[SUPPLIED INFORMATION Boundary: Start]
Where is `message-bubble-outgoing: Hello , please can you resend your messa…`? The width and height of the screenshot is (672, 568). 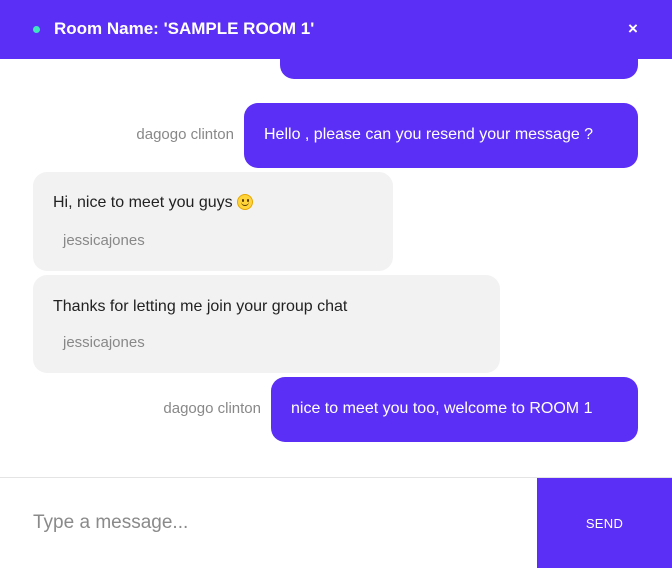
message-bubble-outgoing: Hello , please can you resend your messa… is located at coordinates (441, 136).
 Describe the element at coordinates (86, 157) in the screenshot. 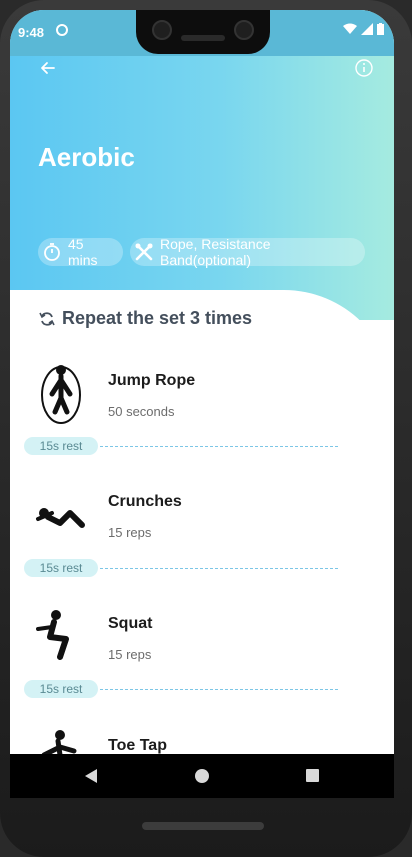

I see `workout-title: Aerobic` at that location.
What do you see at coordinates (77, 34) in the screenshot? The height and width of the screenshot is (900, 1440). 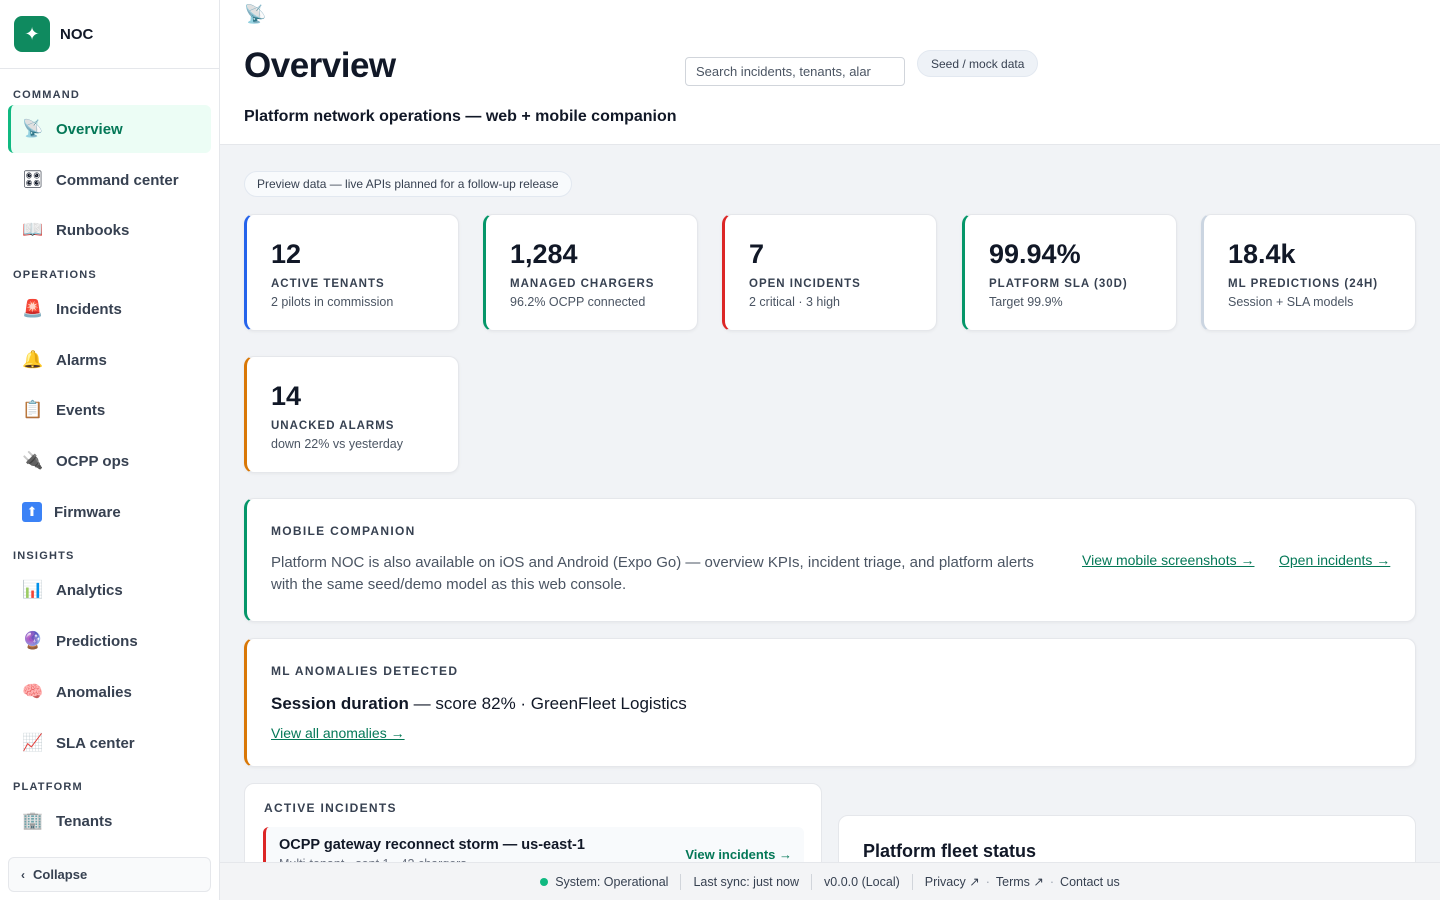 I see `brand-name: NOC` at bounding box center [77, 34].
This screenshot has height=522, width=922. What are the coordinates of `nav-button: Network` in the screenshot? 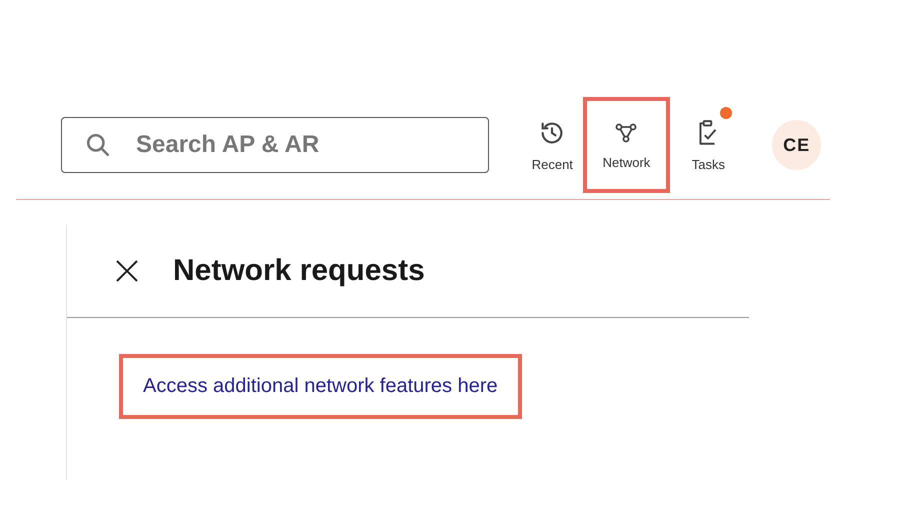 It's located at (626, 145).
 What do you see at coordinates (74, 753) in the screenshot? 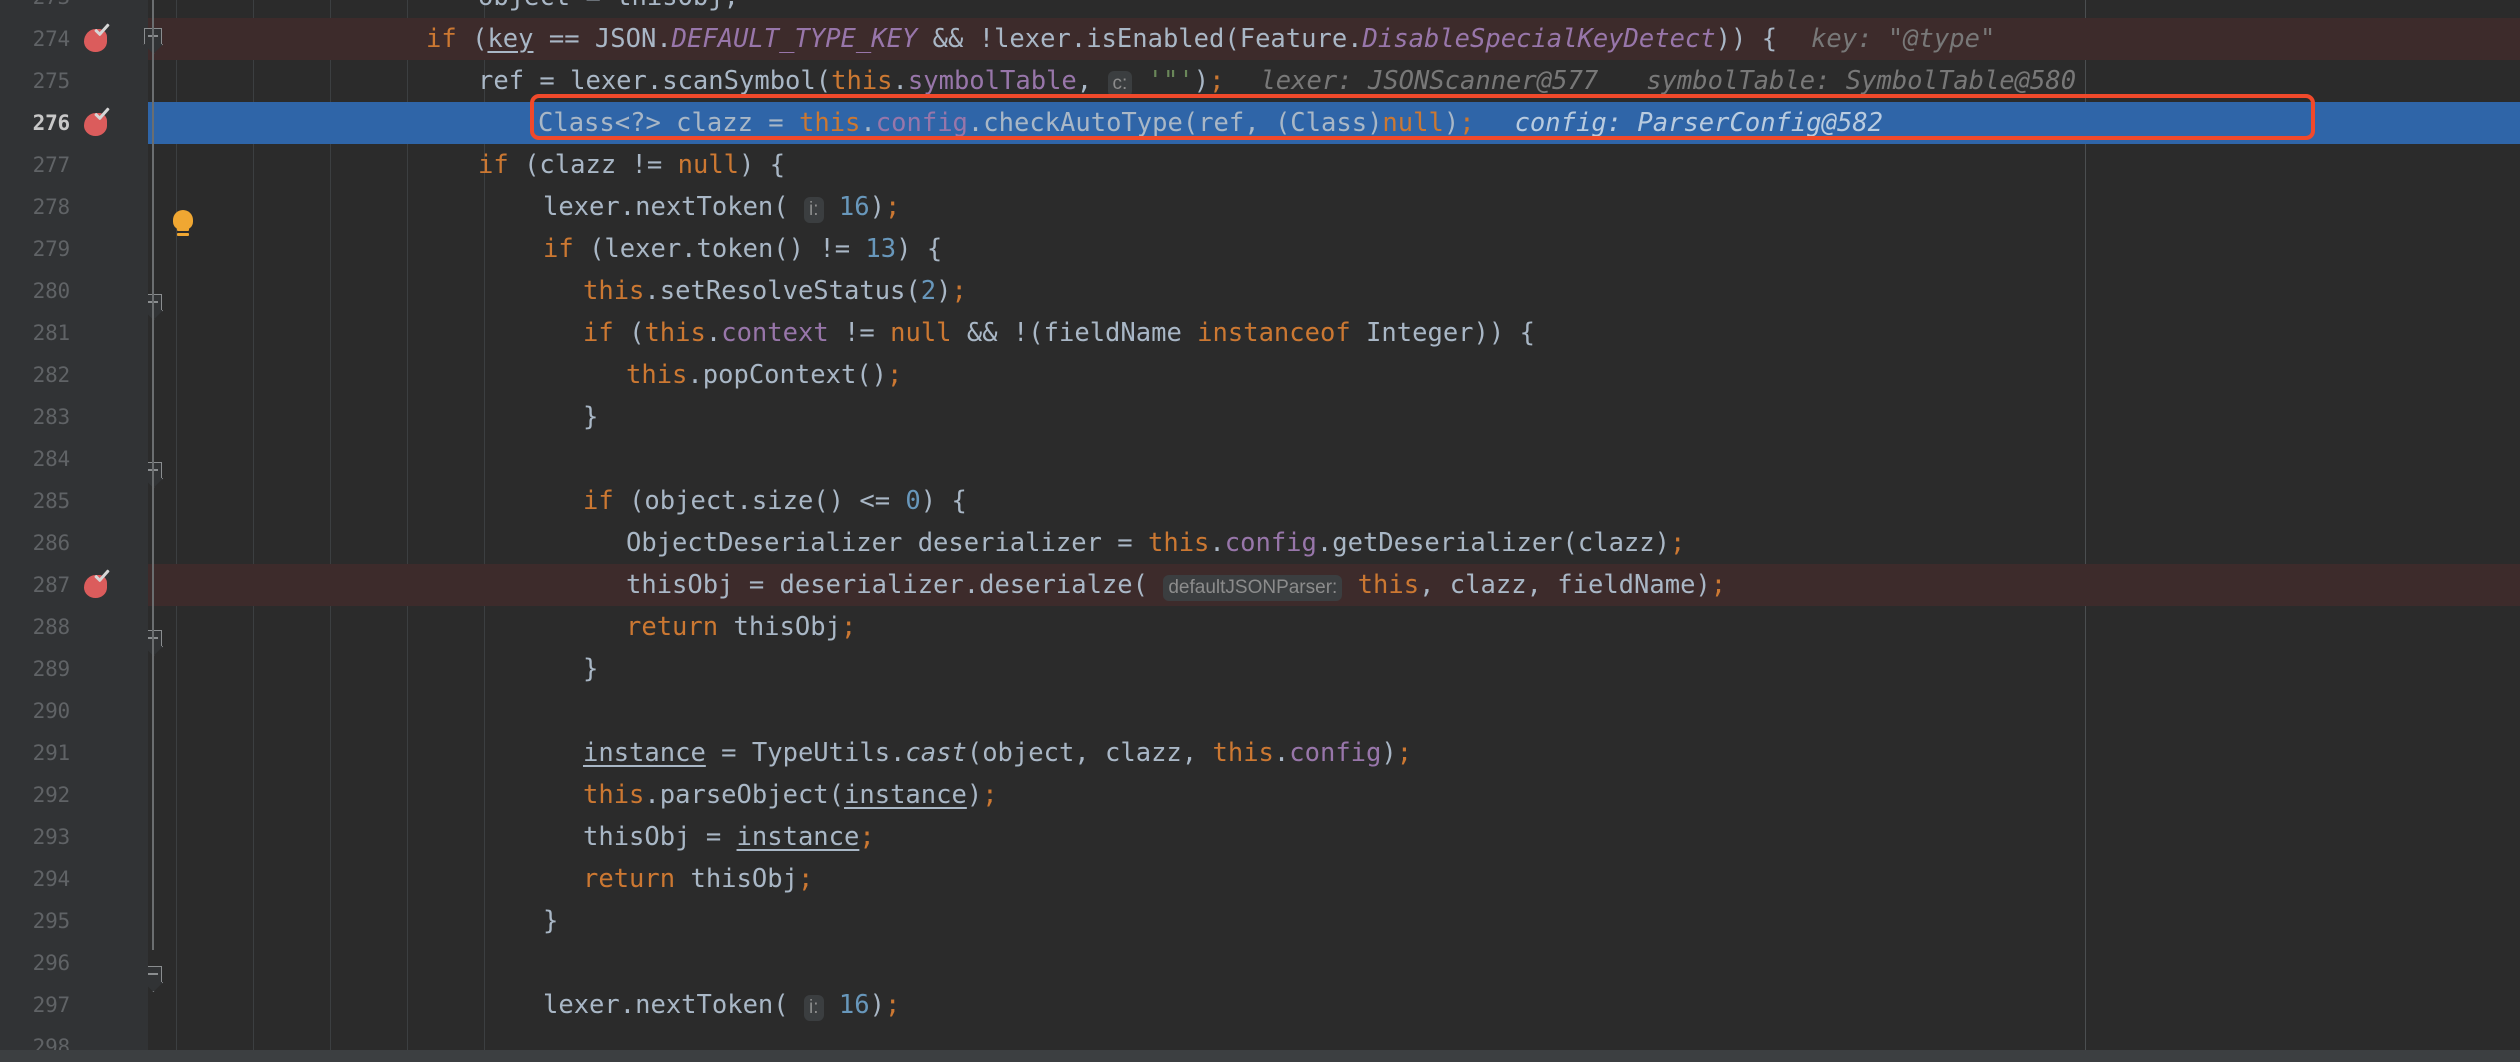
I see `line-gutter: 291` at bounding box center [74, 753].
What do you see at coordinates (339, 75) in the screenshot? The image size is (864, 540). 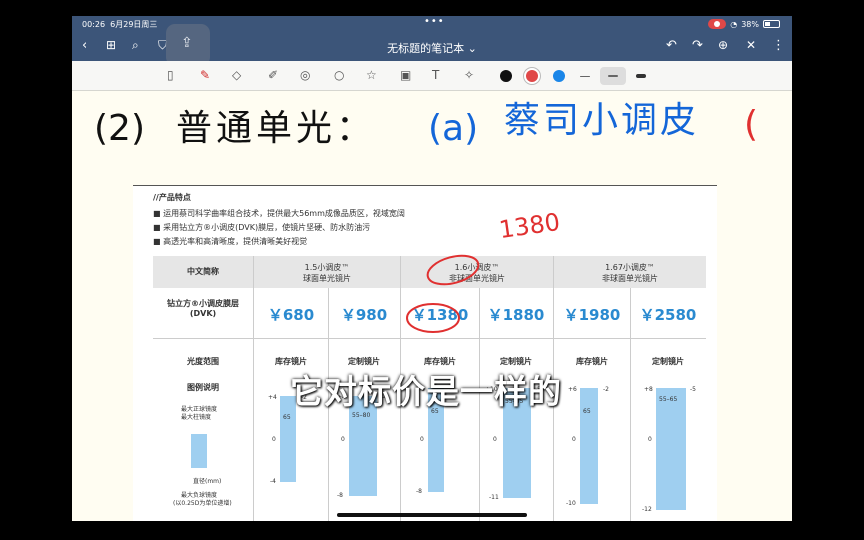 I see `lasso-icon: ○` at bounding box center [339, 75].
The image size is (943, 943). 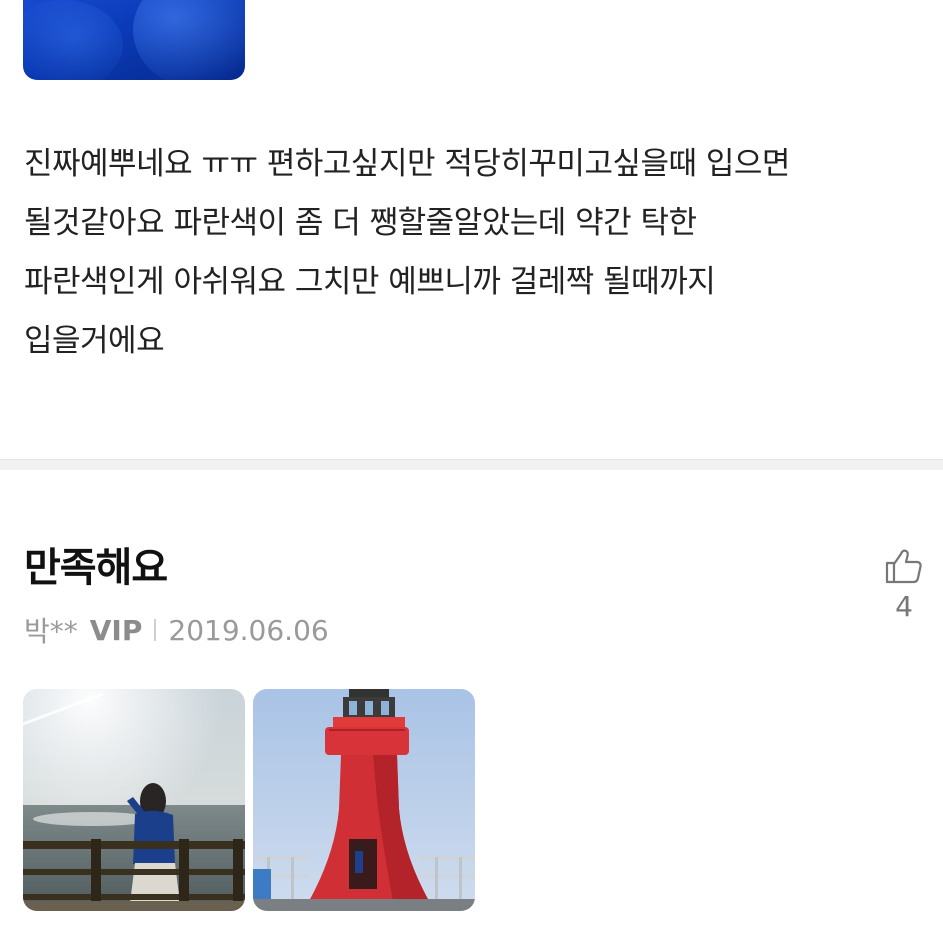 What do you see at coordinates (94, 341) in the screenshot?
I see `review-body-line: 입을거에요` at bounding box center [94, 341].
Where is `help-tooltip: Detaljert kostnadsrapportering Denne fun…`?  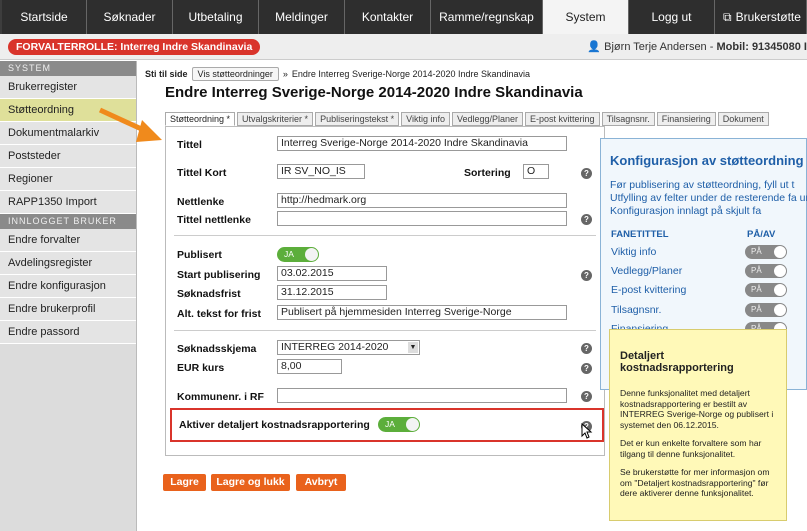 help-tooltip: Detaljert kostnadsrapportering Denne fun… is located at coordinates (698, 425).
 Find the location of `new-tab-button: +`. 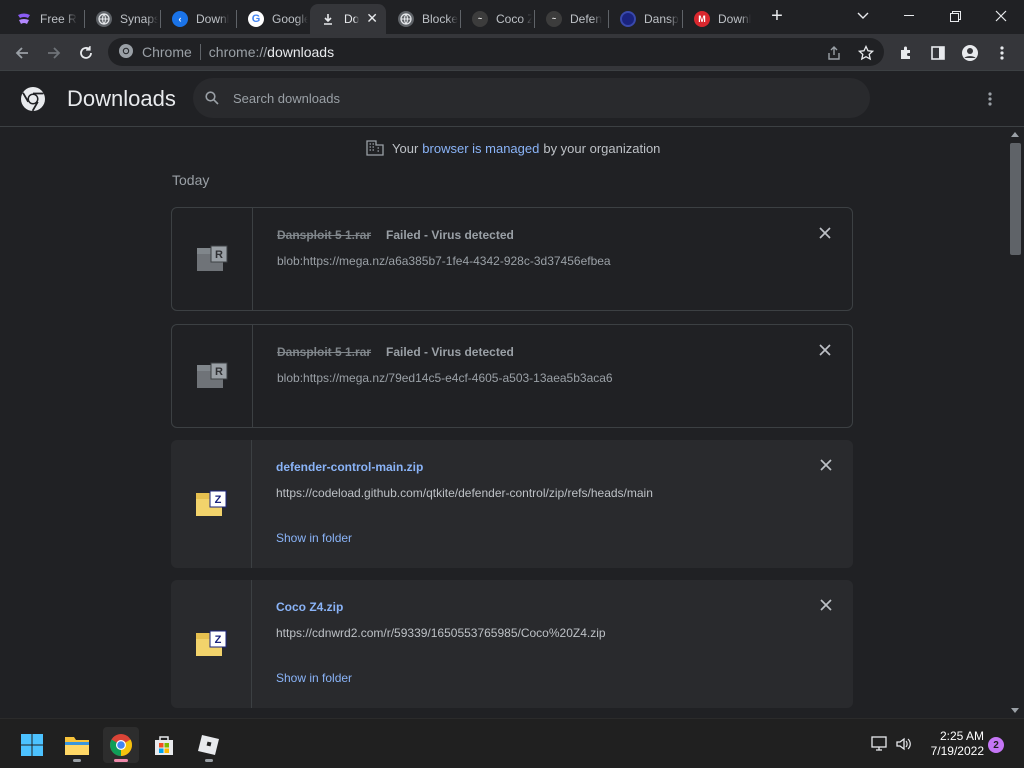

new-tab-button: + is located at coordinates (777, 16).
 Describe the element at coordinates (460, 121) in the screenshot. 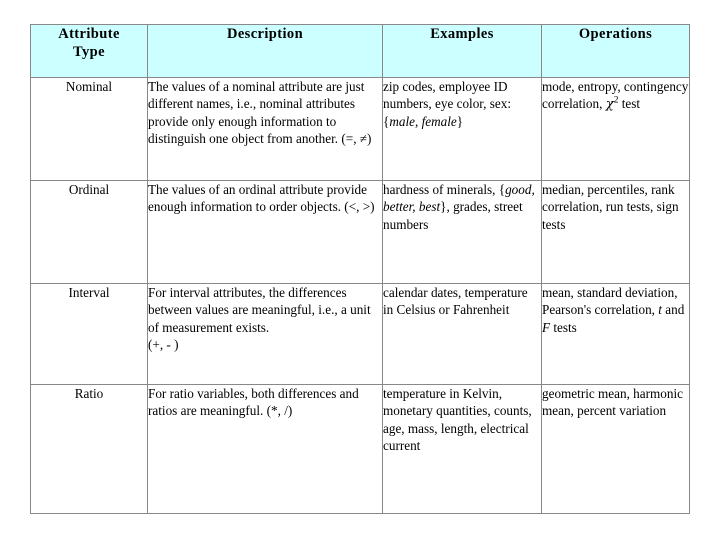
[SUPPLIED INFORMATION Boundary: End]
### PROBLEM REQUIREMENTS
Rewrite the records starting at the line that contains "Find the location" and ending at the last line of the records, with "Describe" changed to "Identify" and nothing else altered. Leave the pictures out of your answer.

### OUTPUT OF THE TASK
 Find the location of `new-tab-button: +`. 

new-tab-button: + is located at coordinates (777, 16).
 Identify the element at coordinates (460, 121) in the screenshot. 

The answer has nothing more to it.